2007-09-18 09:02:44 · 3 answers · asked by meeee m 1 in Science & Mathematics Medicine

3 answers

Invasive blood pressure monitoring is an invasive direct arterial pressure measurement by placing a cannula needle in an artery - either radial, femoral, dorsalis pedis or brachial arteries. An anesthesiologist or surgeon usually does this in a hospital setting.

The intravascular cannula is then connected to a sterile, fluid-filled system (intravenous fluid), which is connected to an electronic pressure transducer. The pressure is then constantly monitored beat-by-beat, and a waveform (a graph of pressure against time) displayed on a monitor.
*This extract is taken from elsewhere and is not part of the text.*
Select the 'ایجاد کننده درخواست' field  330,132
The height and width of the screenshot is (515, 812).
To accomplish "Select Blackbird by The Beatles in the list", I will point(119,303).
2007-09-18 11:32:00 · answer #1 · answered by ♥ lani s 7 · 0 0

Just ask anybody in the business about A-lines. Catheterizing a radial artery and measuring blood pressure that way is fairly routine in expensive care units. A special catheter or just a normal IV catheter is placed in the radial artery, and a saline infusion, sometimes heparinized, is maintained under pressure to avoid clotting. A pressure transducer can read the blood pressure at it is transmitted up the line. Even more invasive, of course, is Schwann-Ganz catheterization, which you might also want to search while you're on the computer.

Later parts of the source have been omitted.